What you need to do: Rewrite the records below, from the line containing "What do you see at coordinates (276, 138)" through the line containing "This screenshot has height=892, width=1514.", inclusive, as a Markdown table with the columns Row and Line, skipping blank lines and leaving the pictures out.

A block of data

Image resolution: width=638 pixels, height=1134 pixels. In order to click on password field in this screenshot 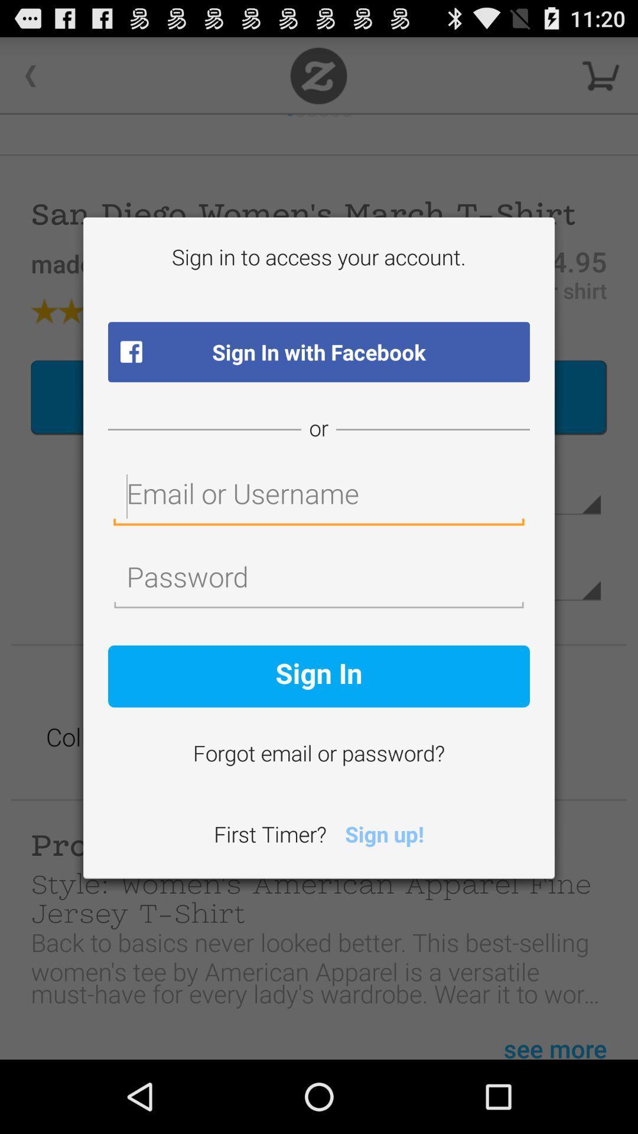, I will do `click(319, 580)`.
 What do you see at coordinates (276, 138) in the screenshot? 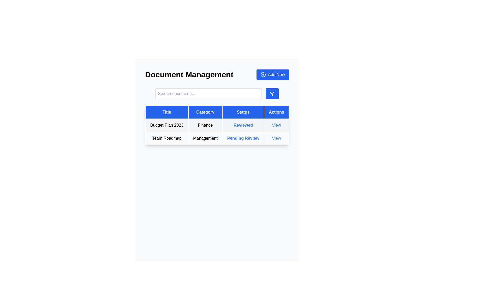
I see `the blue, underlined hyperlink labeled 'View' in the last column of the table row under the 'Actions' category to change its style` at bounding box center [276, 138].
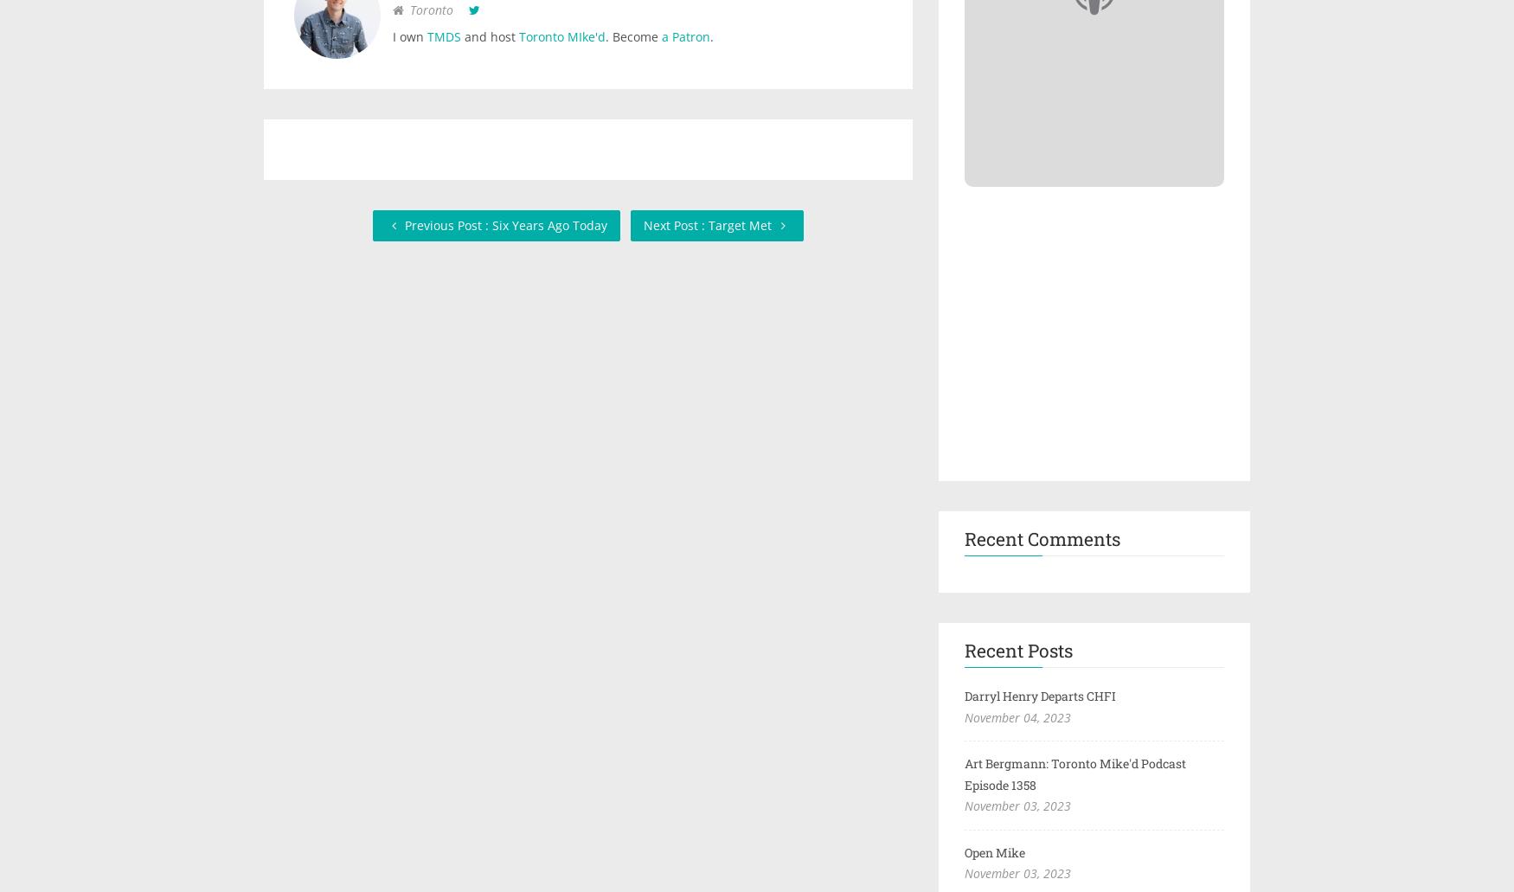 This screenshot has height=892, width=1514. Describe the element at coordinates (1075, 773) in the screenshot. I see `'Art Bergmann: Toronto Mike'd Podcast Episode 1358'` at that location.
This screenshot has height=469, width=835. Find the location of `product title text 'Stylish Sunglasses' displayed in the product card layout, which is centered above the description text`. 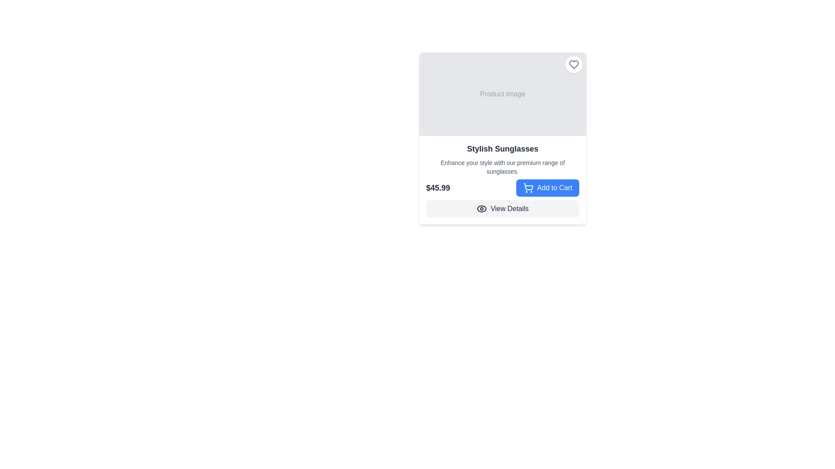

product title text 'Stylish Sunglasses' displayed in the product card layout, which is centered above the description text is located at coordinates (503, 149).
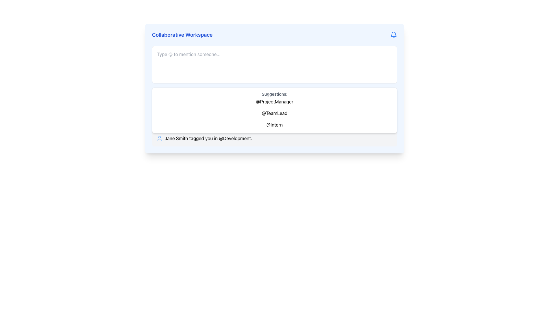 Image resolution: width=555 pixels, height=312 pixels. What do you see at coordinates (274, 133) in the screenshot?
I see `notification entry about being tagged by 'Jane Smith', which is the second entry in the activity log section` at bounding box center [274, 133].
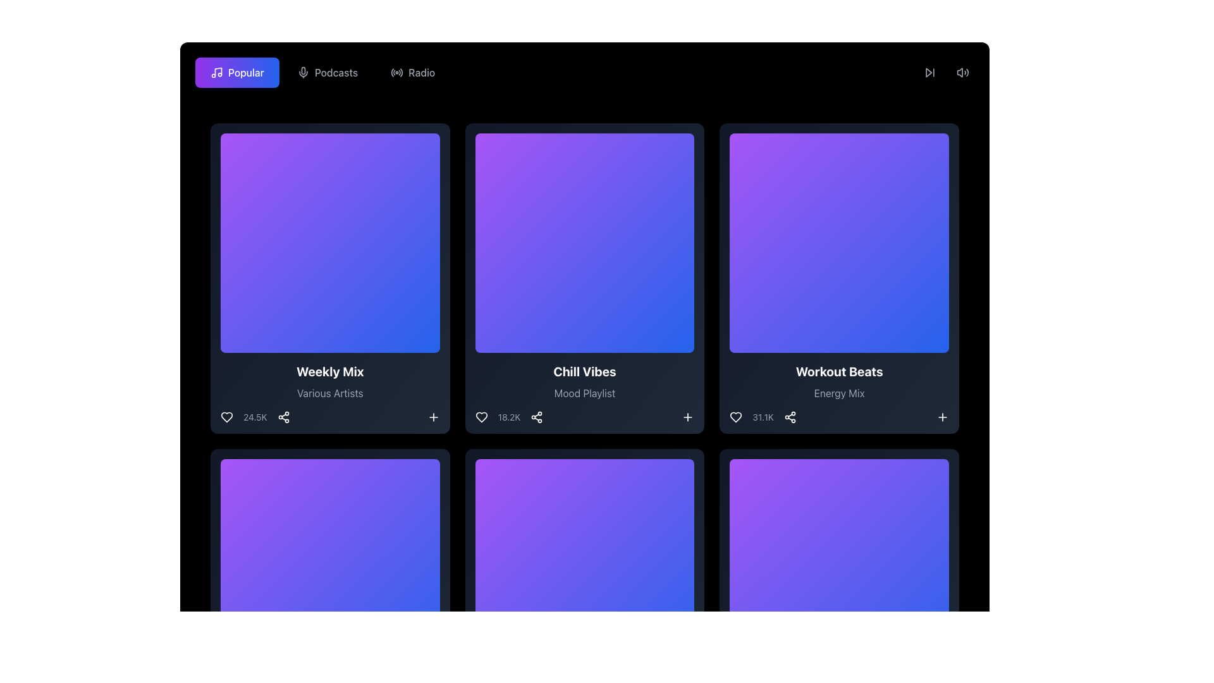 This screenshot has width=1214, height=683. What do you see at coordinates (330, 392) in the screenshot?
I see `text label that says 'Various Artists', which is styled in a smaller font and located below the 'Weekly Mix' title in the top-left quadrant of the interface` at bounding box center [330, 392].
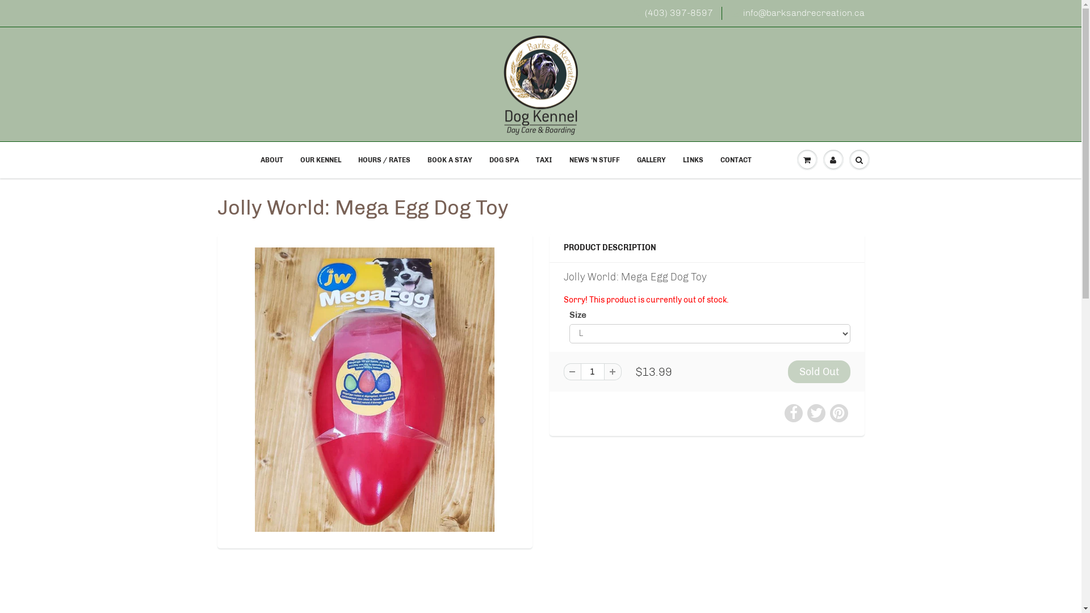 The width and height of the screenshot is (1090, 613). What do you see at coordinates (449, 160) in the screenshot?
I see `'BOOK A STAY'` at bounding box center [449, 160].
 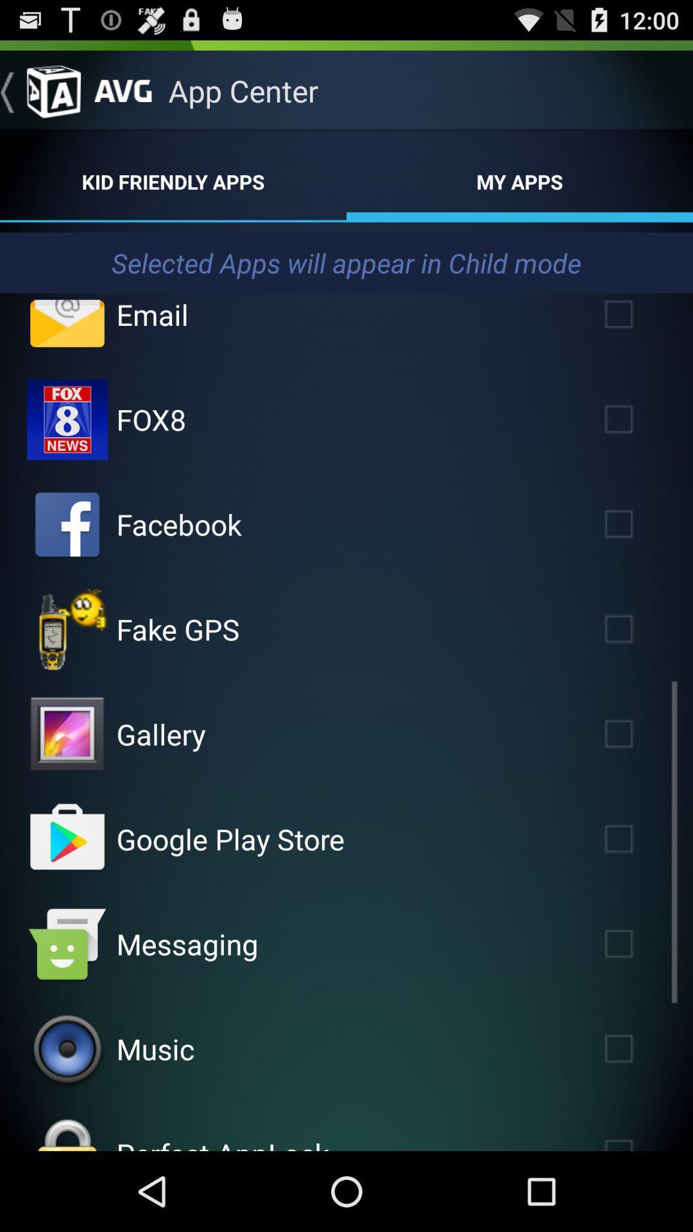 I want to click on the fox8 item, so click(x=150, y=419).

Solution to this problem:
| Row | Line |
|---|---|
| 1 |  What do you see at coordinates (276, 138) in the screenshot?  |
| 2 | I see `the blue, underlined hyperlink labeled 'View' in the last column of the table row under the 'Actions' category to change its style` at bounding box center [276, 138]. |
| 3 |  This screenshot has height=892, width=1514. Describe the element at coordinates (1075, 773) in the screenshot. I see `'Art Bergmann: Toronto Mike'd Podcast Episode 1358'` at that location. |